Trade-Offs vs. Temporal

DimensionTemporalTrigger.dev V2
Language supportGo, Java, TypeScript (beta), Python (beta)TypeScript only
State modelEvent sourcing (full replay)Checkpoint-based (resume from await)
Operational complexityHigh (Cassandra/Postgres + multiple services)Low (managed) or medium (self-hosted)
Resumption granularityAny code pathOnly at async boundaries
Ecosystem maturityProduction-proven at Uber, Stripe, NetflixNewer, smaller user base
Vendor lock-inSelf-hostable, open protocolManaged platform or self-hosted Docker

Temporal gives you more control and flexibility. You can replay arbitrary code paths, run workflows in any language, and deploy on your own infrastructure without vendor dependencies. The cost is operational complexity and a steeper learning curve.

Trigger.dev gives you faster time-to-production for TypeScript teams. You get durable execution without running a distributed database or learning event sourcing. The cost is less flexibility (TypeScript only, checkpoint-based resumption) and potential vendor lock-in if you use the managed platform.

Failure Modes

Understanding these limitations is essential for production deployments. Checkpoint-based resumption has predictable failure modes:

  1. Non-serializable state. If you checkpoint a closure or class instance, serialization fails. The task crashes. Solution: only checkpoint plain data.
  2. Checkpoint bloat. If you checkpoint large objects (e.g., a 10MB conversation history), database writes slow down. Solution: store large artifacts externally (S3, blob storage) and checkpoint references.
  3. Replay divergence. If your code has side effects (e.g., incrementing a counter), replaying from a checkpoint can produce different results. Solution: make task logic idempotent or use external state stores.

Temporal avoids these by replaying the entire event log, but that introduces different failure modes (event log corruption, replay performance, non-deterministic code).

Observability Primitives

Trigger.dev exposes:

  • Execution timeline. See every checkpoint, retry, and timeout in a visual trace.
  • Queue metrics. Track queue depth, concurrency, and throughput per task.
  • Error aggregation. Group failures by error type and task ID.

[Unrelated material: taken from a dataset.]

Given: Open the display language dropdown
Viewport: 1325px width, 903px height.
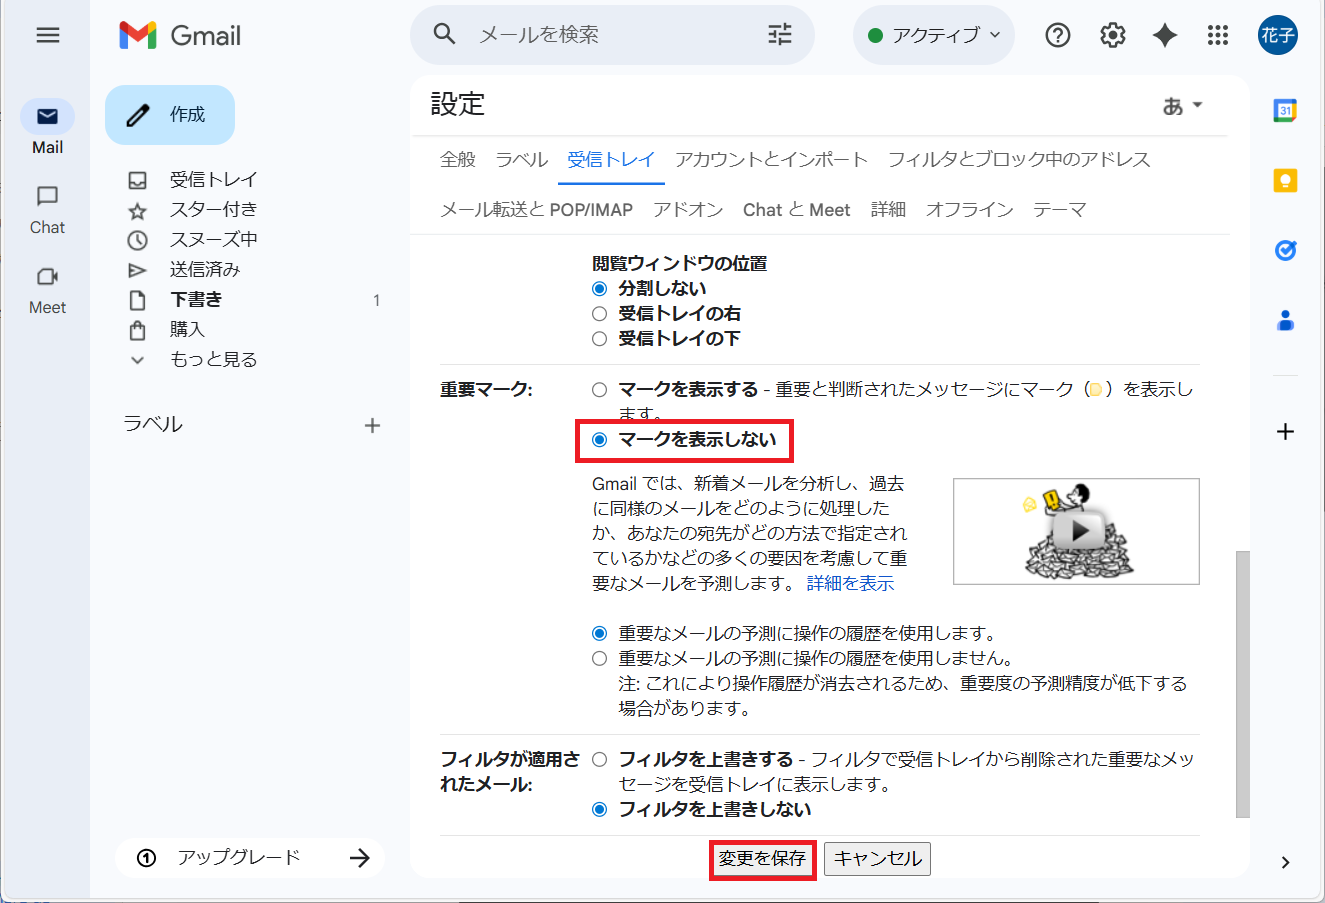Looking at the screenshot, I should point(1181,104).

For agent workflows, this is critical. You need to see why a tool call failed, how many retries happened, and where the task spent most of its time. The dashboard shows this without requiring custom instrumentation.

When to Use Trigger.dev

Use Trigger.dev if:

  • You’re building agent workflows in TypeScript and need durable execution.
  • You want managed infrastructure without running Temporal Server.
  • Your tasks have clear async boundaries (LLM calls, API requests, database queries).
  • You can tolerate checkpoint-based resumption instead of full event replay.

Avoid Trigger.dev if:

  • You need multi-language support (Go, Python, Java).
  • Your workflows require fine-grained replay (arbitrary code paths, not just await points).
  • You have strict data residency requirements and can’t use a managed platform.
  • You need the ecosystem maturity and production track record of Temporal.

Technical Verdict

Trigger.dev V2 solves a real problem: TypeScript developers building agent workflows need durable execution without the operational complexity of Temporal. The checkpoint-based model is simpler to reason about and faster to deploy. The trade-off is less flexibility and a smaller ecosystem.

For teams building agentic AI projects in TypeScript, Trigger.dev is a pragmatic choice. You get resumable workflows, automatic retries, and built-in observability without running a distributed database. For teams that need multi-language support or full event replay, Temporal remains the better option despite its complexity.

The pivot from “Zapier alternative” to “Temporal alternative” signals a market shift. Developers don’t just need event triggers. They need orchestration primitives that handle long-running, stateful, fault-tolerant workflows. Trigger.dev’s architecture reveals what those primitives look like in a TypeScript-first world.